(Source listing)
►
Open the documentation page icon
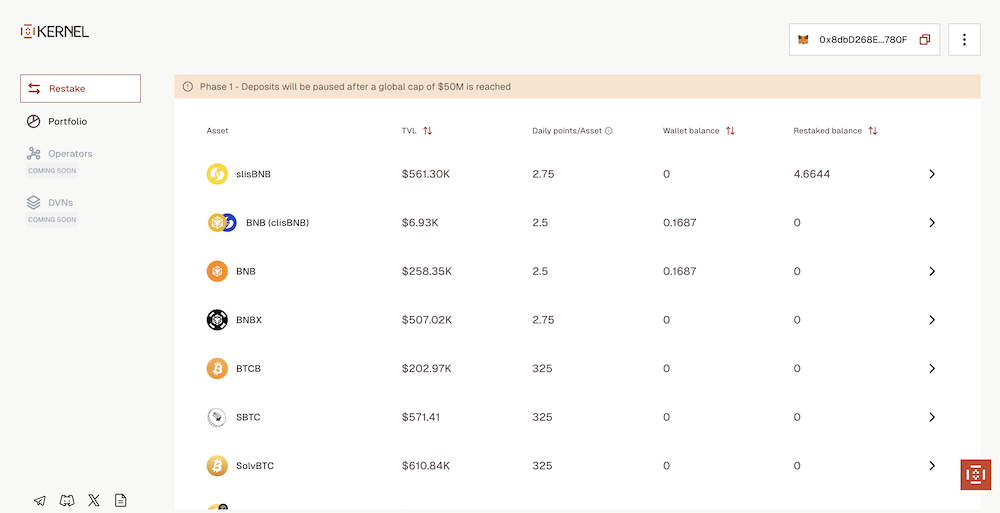This screenshot has height=513, width=1000. [121, 500]
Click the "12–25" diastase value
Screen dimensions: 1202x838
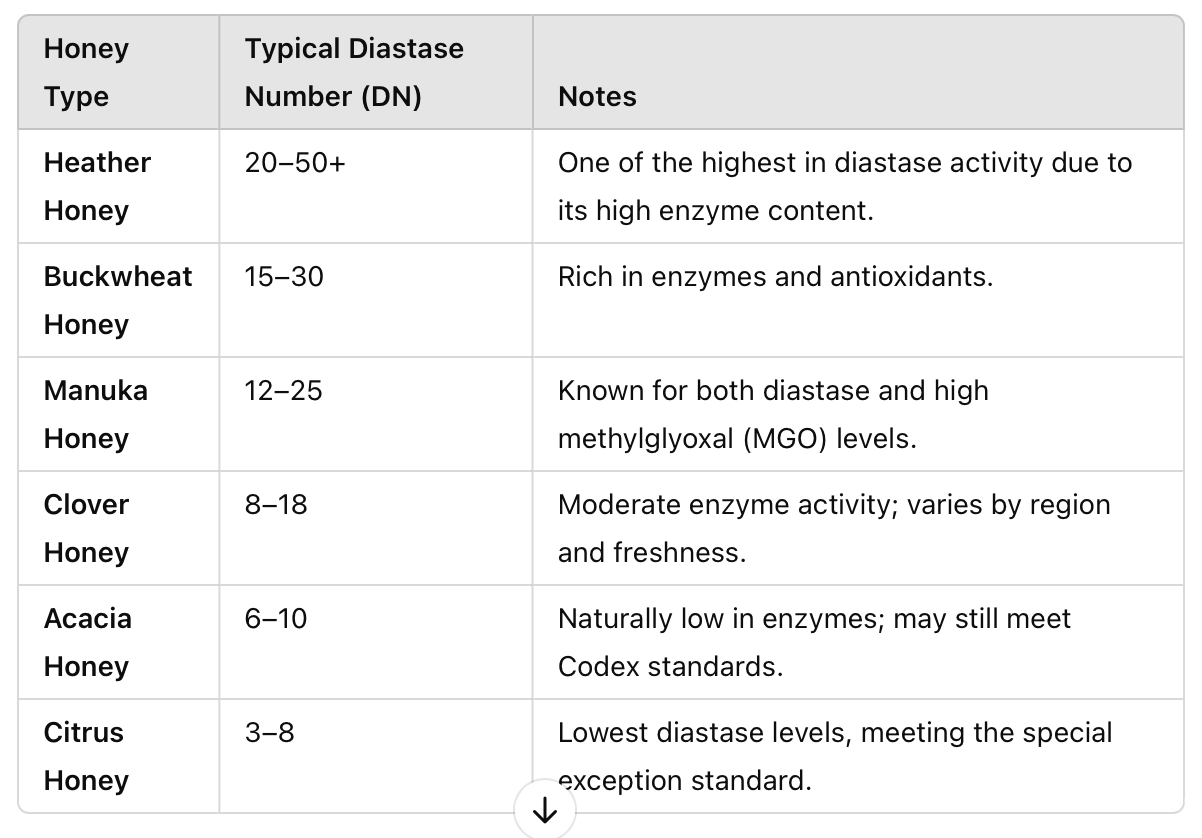pyautogui.click(x=283, y=391)
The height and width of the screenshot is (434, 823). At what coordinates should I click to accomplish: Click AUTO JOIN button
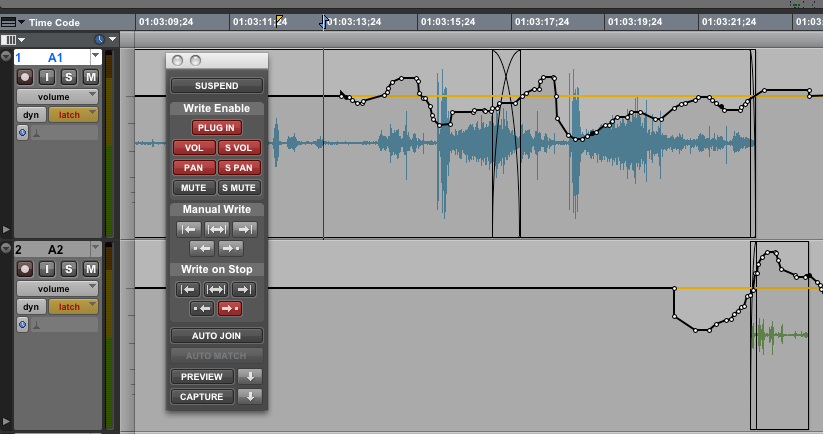coord(217,336)
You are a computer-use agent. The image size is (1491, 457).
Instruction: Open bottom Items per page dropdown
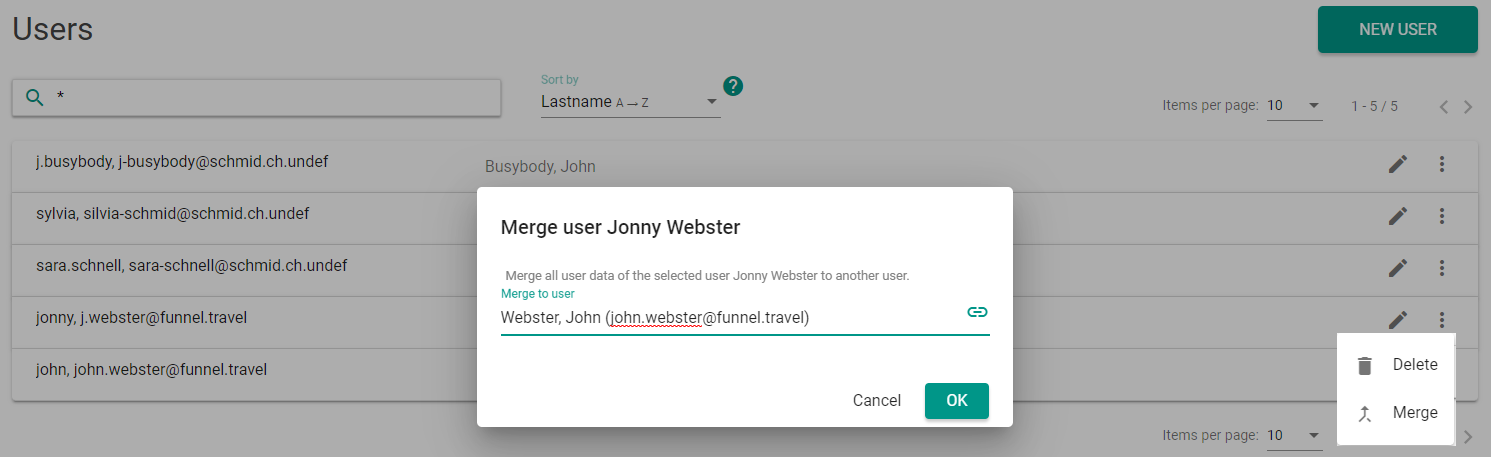(x=1294, y=436)
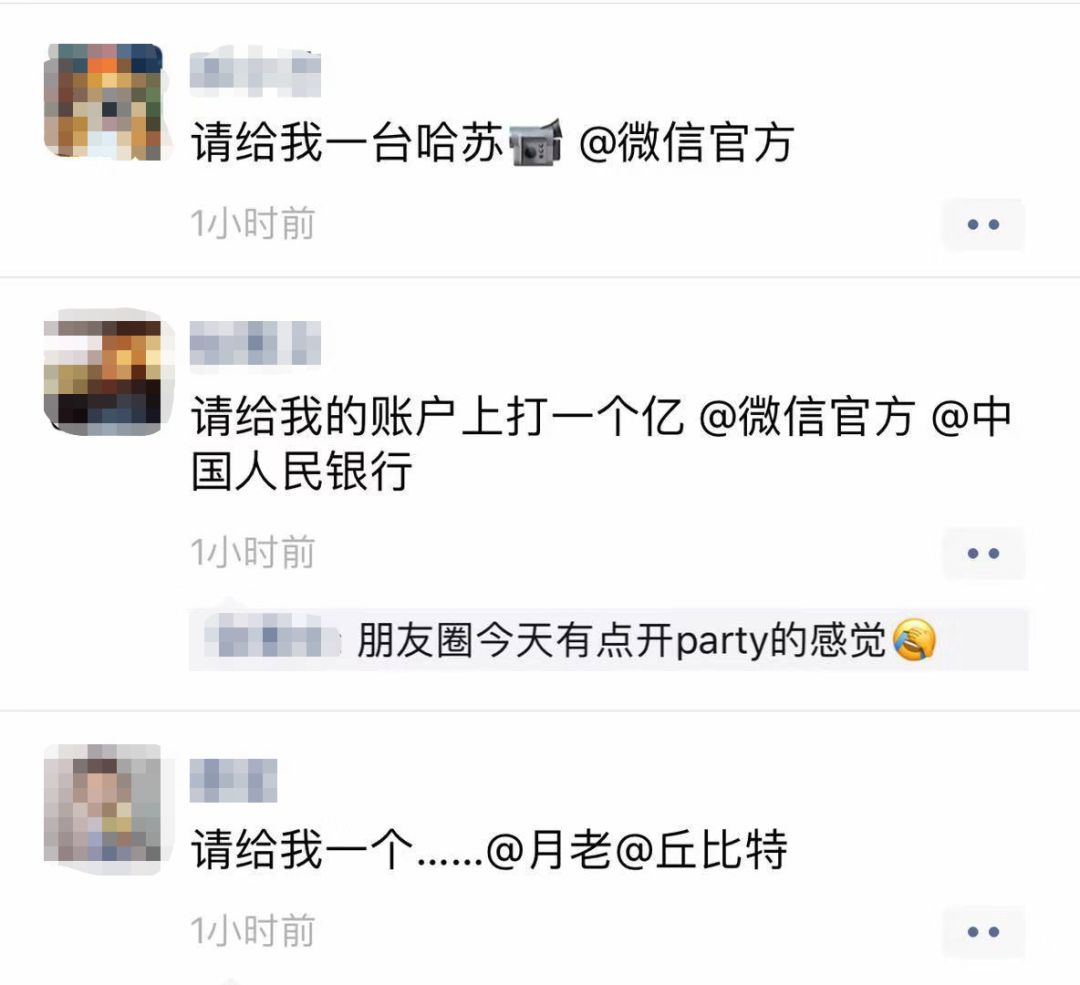Image resolution: width=1080 pixels, height=985 pixels.
Task: Tap the second poster's blurred username
Action: coord(256,343)
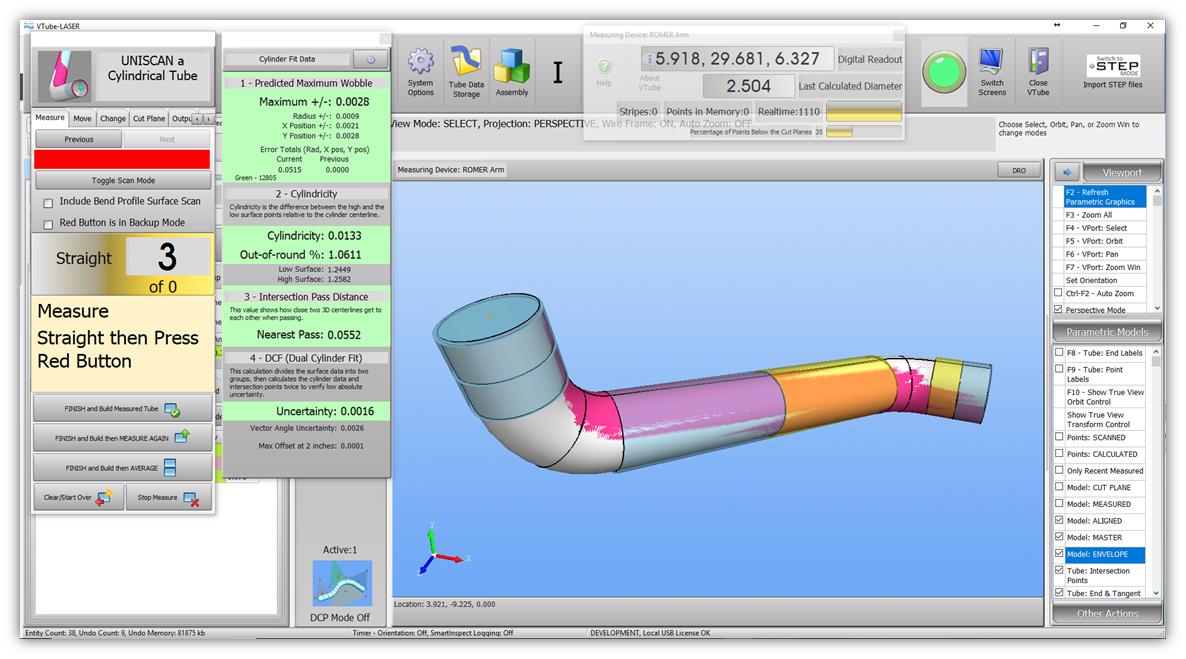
◄
→ Exercise prompt: Retype the listing word for word, from its first line through the line containing "coord(217,336)", and leave out the pictures.

→ Result for this task:
Open the documentation page icon
This screenshot has height=513, width=1000. [121, 500]
Click the "12–25" diastase value
Screen dimensions: 1202x838
pyautogui.click(x=283, y=391)
The height and width of the screenshot is (434, 823). At what coordinates should I click to accomplish: Click AUTO JOIN button
coord(217,336)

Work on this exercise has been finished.